# Belly Prices in Neck of the Woods



## JohnsMyName (Mar 14, 2018)

What is everyone seeing for Belly prices locally? I'm in CT and just stopped by a local butcher, they wanted $4.99, same as the Asian grocery. Will be heading to the Restaurant Supply place this weekend. Haven't bought belly in awhile, but that seemed very high to me.


----------



## SmokinAl (Mar 14, 2018)

Yea they used to give those things away, but like everything else, once they start to get popular, the price goes up.
I have 2 nice ones in the freezer, so I'm set for a while!
Al


----------



## Bellies'N'Beer (Mar 14, 2018)

$2.99 a pound at Costco two weeks ago. GFS was $4.19.


----------



## baseballguy99 (Mar 14, 2018)

I asked the butcher here in town a few weeks ago and they said $2.99/lb.  I have to let them know beforehand that I want some because they make their own bacon.


----------



## JohnsMyName (Mar 14, 2018)

Thanks guys, 2.99 def sounds better. I'll update once I get to Restaurant Depot. 

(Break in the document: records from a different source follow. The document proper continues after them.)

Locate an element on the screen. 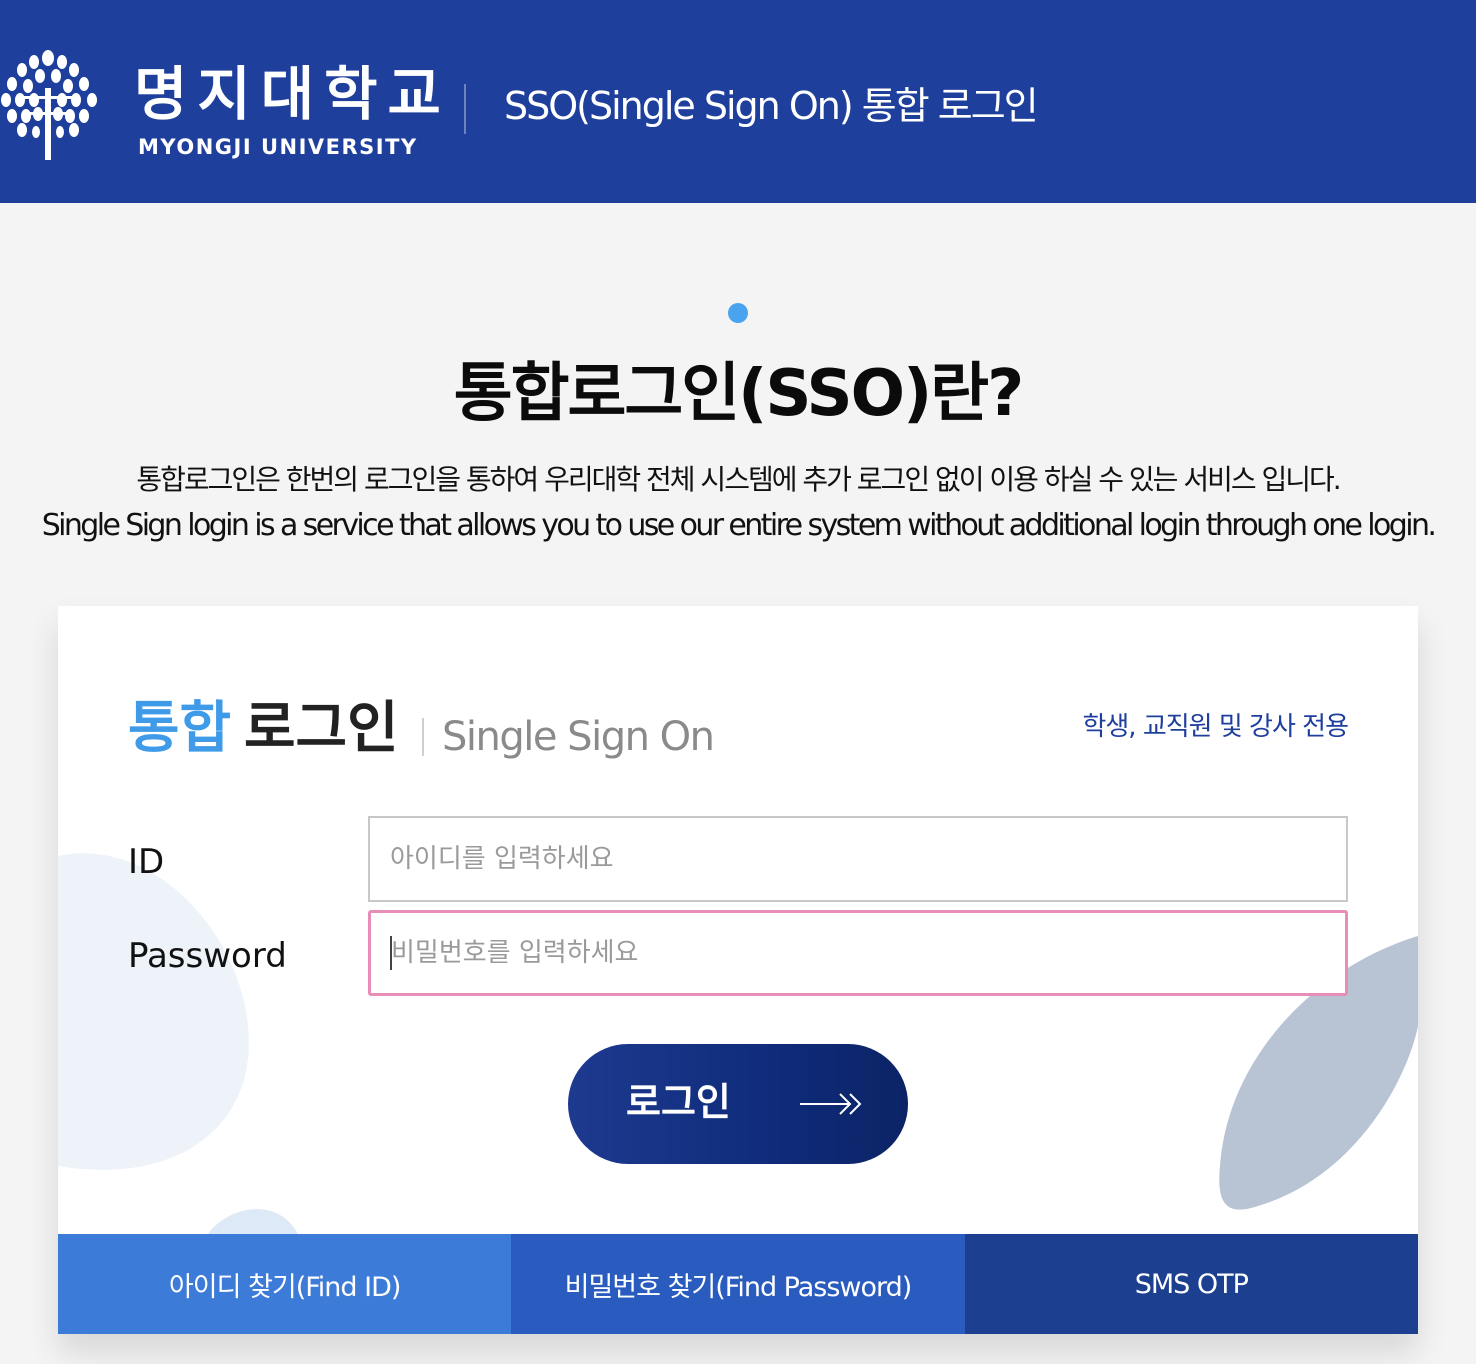 Image resolution: width=1476 pixels, height=1364 pixels. id-label: ID is located at coordinates (146, 862).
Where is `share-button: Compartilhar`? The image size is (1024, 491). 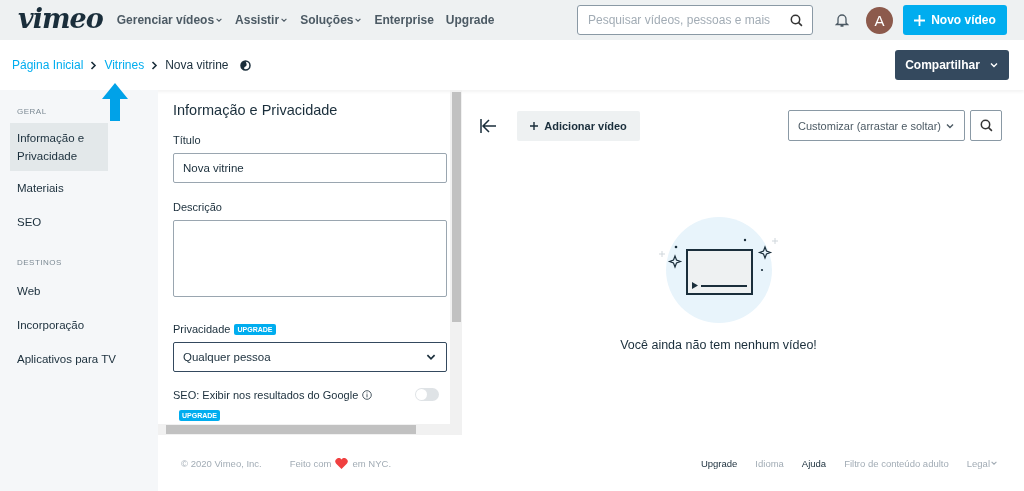
share-button: Compartilhar is located at coordinates (952, 65).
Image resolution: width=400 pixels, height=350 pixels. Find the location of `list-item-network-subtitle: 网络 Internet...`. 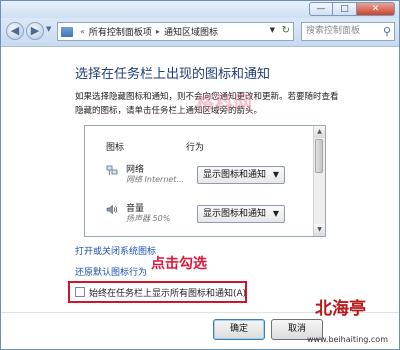

list-item-network-subtitle: 网络 Internet... is located at coordinates (156, 180).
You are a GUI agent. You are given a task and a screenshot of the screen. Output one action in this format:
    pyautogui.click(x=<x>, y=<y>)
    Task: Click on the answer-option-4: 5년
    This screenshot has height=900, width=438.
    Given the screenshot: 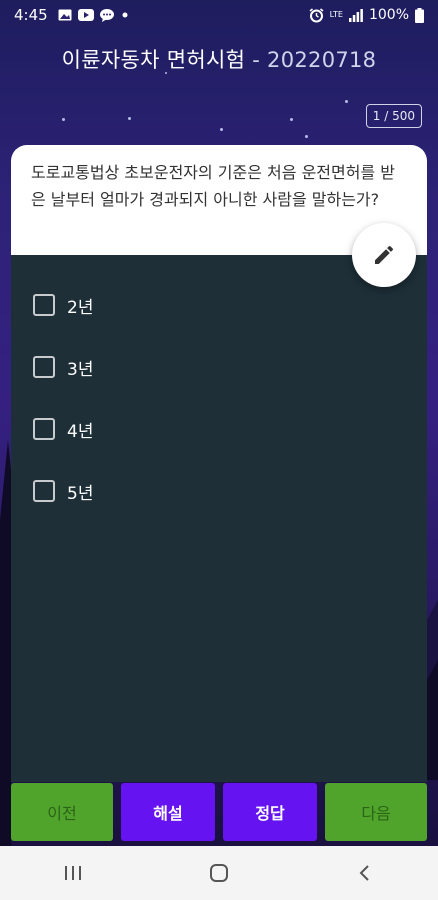 What is the action you would take?
    pyautogui.click(x=219, y=491)
    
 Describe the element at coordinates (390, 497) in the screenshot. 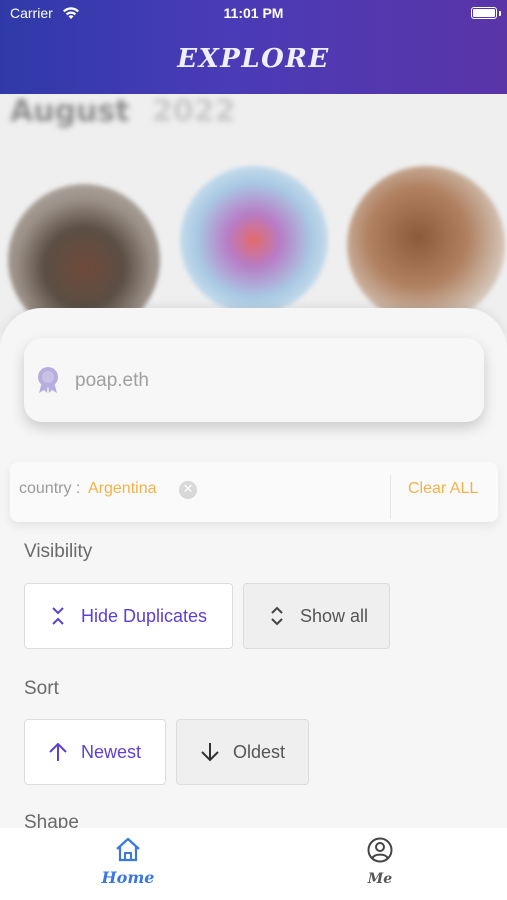

I see `divider` at that location.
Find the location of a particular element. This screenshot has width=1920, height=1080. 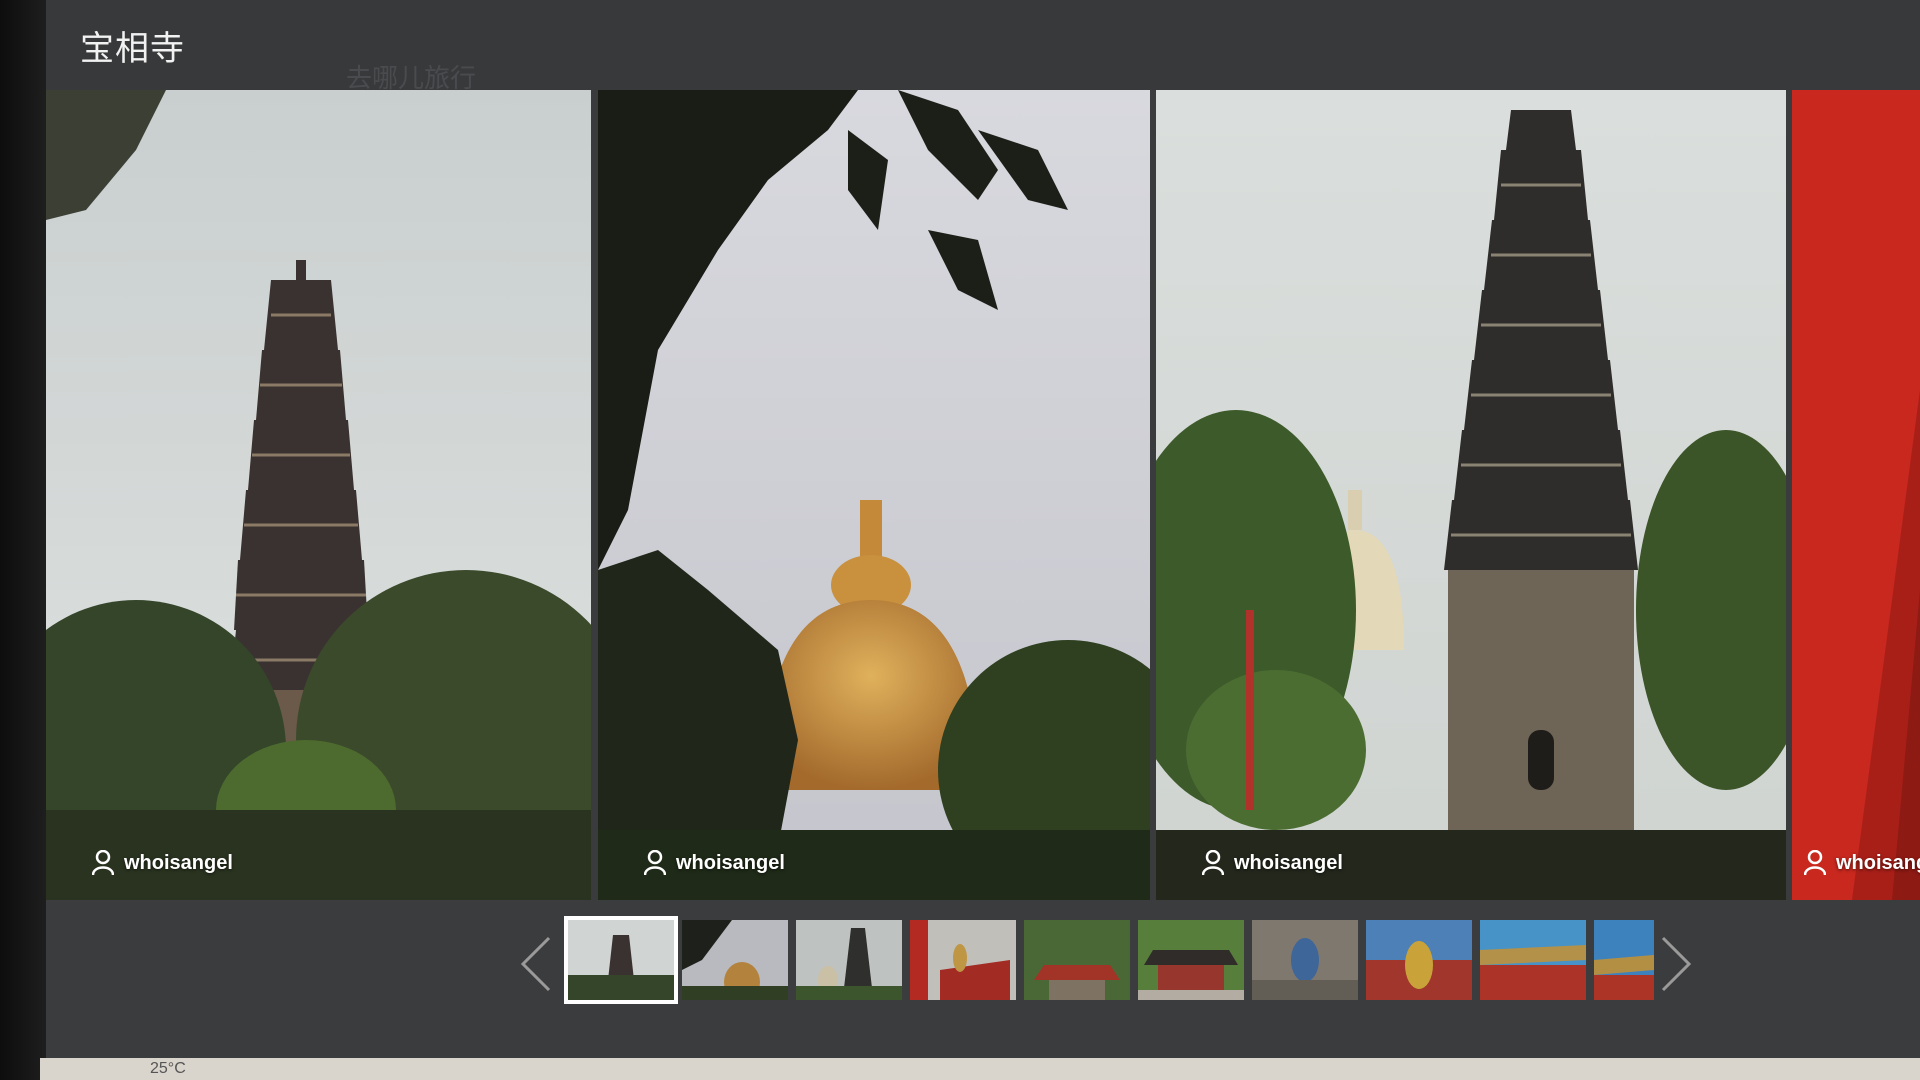

thumbnail-golden-stupa is located at coordinates (735, 960).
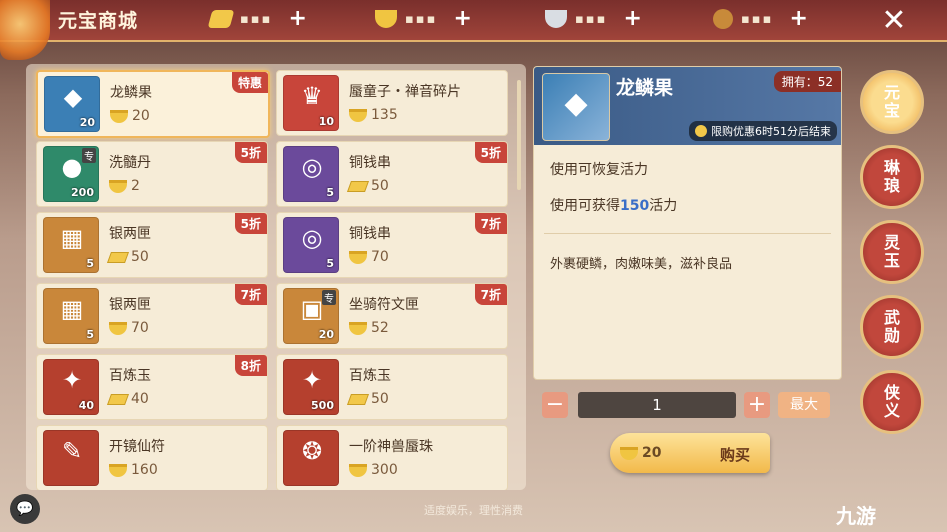  I want to click on list-item: ✎ 开镜仙符 160, so click(152, 458).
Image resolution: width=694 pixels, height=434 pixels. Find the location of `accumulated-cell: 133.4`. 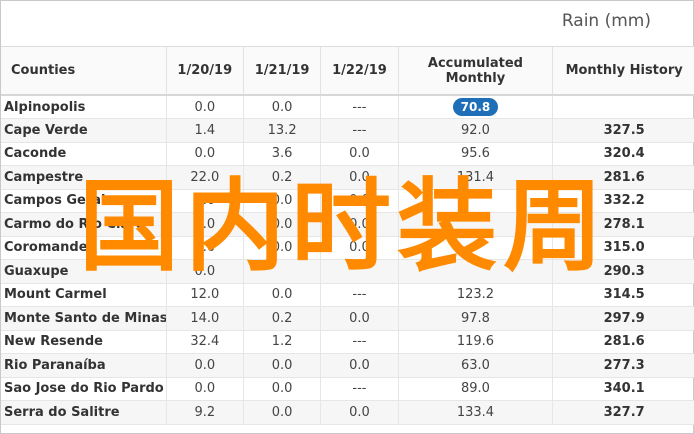

accumulated-cell: 133.4 is located at coordinates (476, 412).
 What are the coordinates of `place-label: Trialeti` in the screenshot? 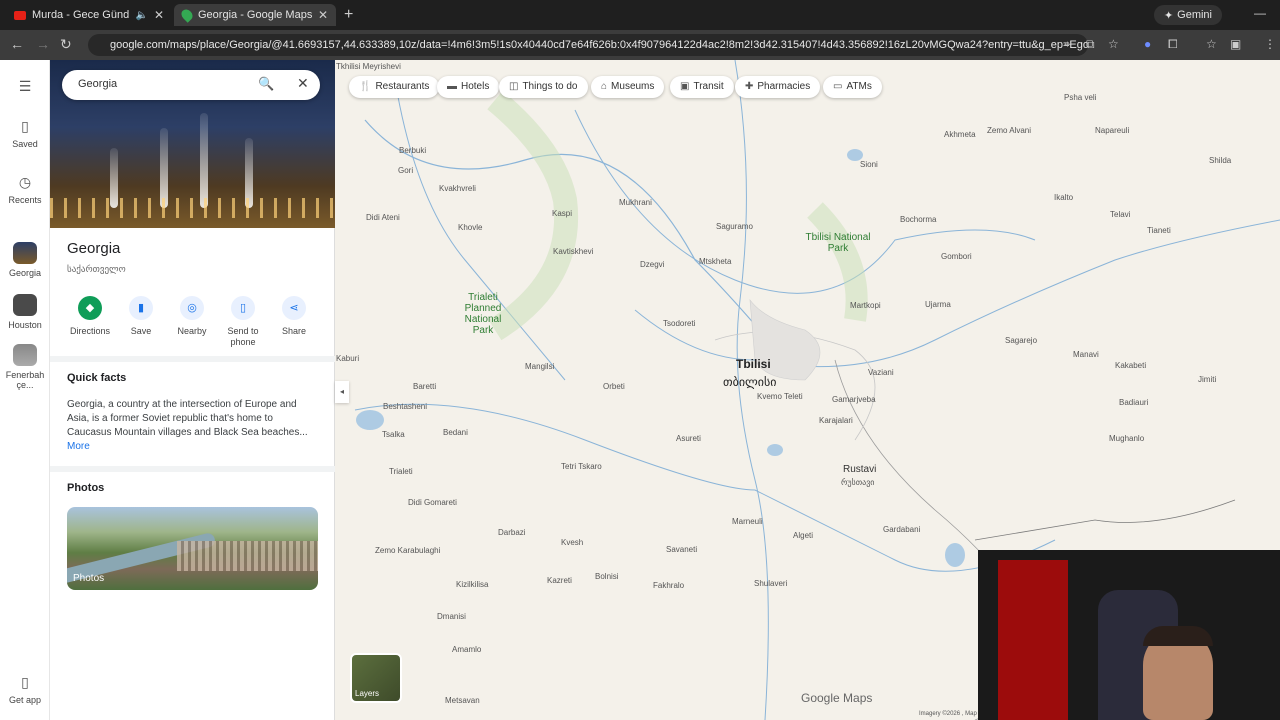 It's located at (401, 472).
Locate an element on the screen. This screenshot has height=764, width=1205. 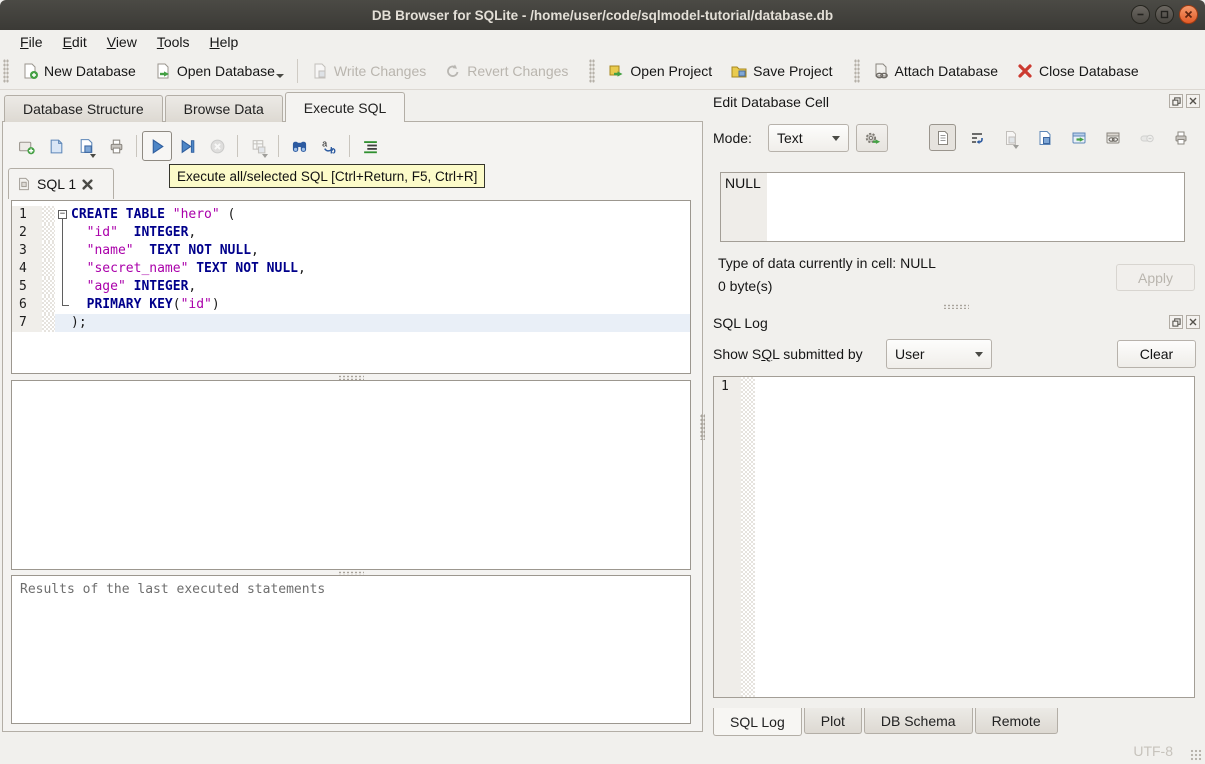
open-external-button is located at coordinates (1078, 138).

Alternatively we have some local farms with heritage breeds, those are 10-12.50 a lb though! I will experiment with them in the future, but for everyday stuff that's too rich for my blood.


----------



## Ed Crain (Mar 14, 2018)

2 weeks ago I got 4 5-6 pounders for 3.99 lb


----------



## chopsaw (Mar 14, 2018)

I went into a whole foods market the other day to kill some time . Asked the"meat counter guy " got any pork belly ? He shows me a 1 lb trimmed up hunk ,, 7.99 a pound . I said really ? That's the best belly you will ever have . I said no , that's belly I will never have ,,, walked away and got me some free cheese samples ,,,


----------



## OhioCook (Mar 17, 2018)

Think kroger here in central Ohio was about 6$ a lb skin off small maybe 1 or 1.5lb.  I cooked two of those then went to jungle Jim’s in Cincinnati and got two 2.5 lb skin on bellies for 3.49 a lb.


----------



## indaswamp (Mar 17, 2018)

I can get a 50# box of bellies for $2.25/lb. but I have to buy the whole box. If I request it, they will make sure to get thick bellies for bacon, otherwise it will be whatever the supplier sends them and some will be thin, like 3/4"..... 
I plan on making bacon in a couple months.


----------